Captive portal on branch site with RED on standard/split setup - update

We have a community post 5 years ago regarding Captive portal on branch site with RED on standard/split setup.

The answer was that is not possible because, in Standard/Split implementation, the internet traffic is routed directly from the RED to the internet. Which means XG is not intercepting this traffic at all and hence it is impossible to imply authentication via XG to such traffic. 


User-----RED-------RED Tunnel-----SFOS-----Resources

 Captive portal on branch site with RED on standard/split setup 


I wanted to understand if this answer is still valid or we have any way to configure Captive portal for the users behind RED

Edited TAGs
[edited by: Erick Jan at 8:27 AM (GMT -7) on 27 Mar 2024]
Parents Reply
  • So, here users are behind RED (BR) and they are connecting to SFOS XGS (HQ) through RED tunnel.

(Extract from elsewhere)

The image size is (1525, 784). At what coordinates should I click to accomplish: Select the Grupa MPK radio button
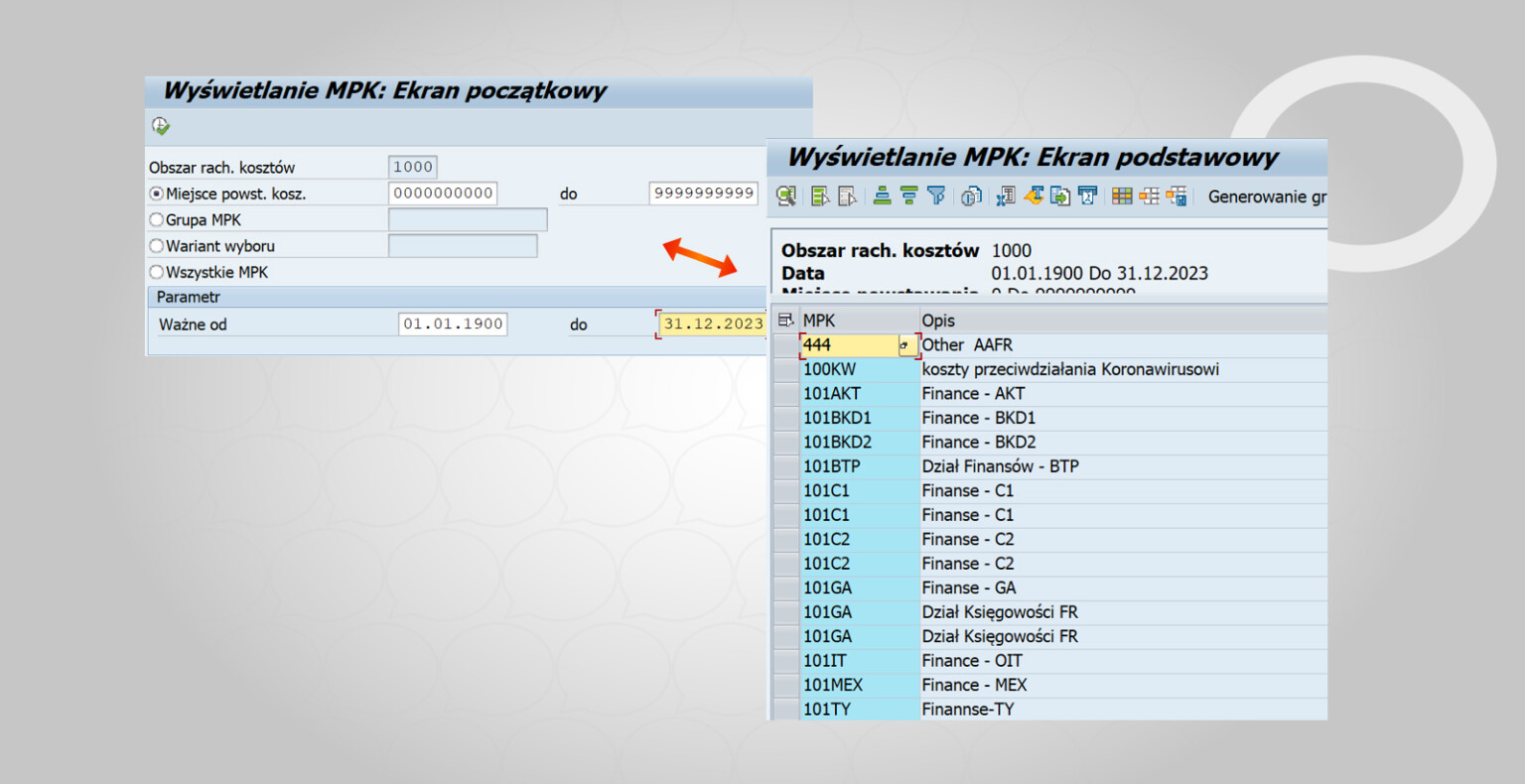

They have allowed few traffic as a split network to enter the tunnel. Rest of the internet traffic will be connected directly as you mentioned. However the configured Tunnel traffic will eventually reach to XGS of HQ site.

    Now we wanted to impose a captive portal for the tunnel traffic. So that users behind RED sends the traffic to Firewall through RED, and it gets authenticated first.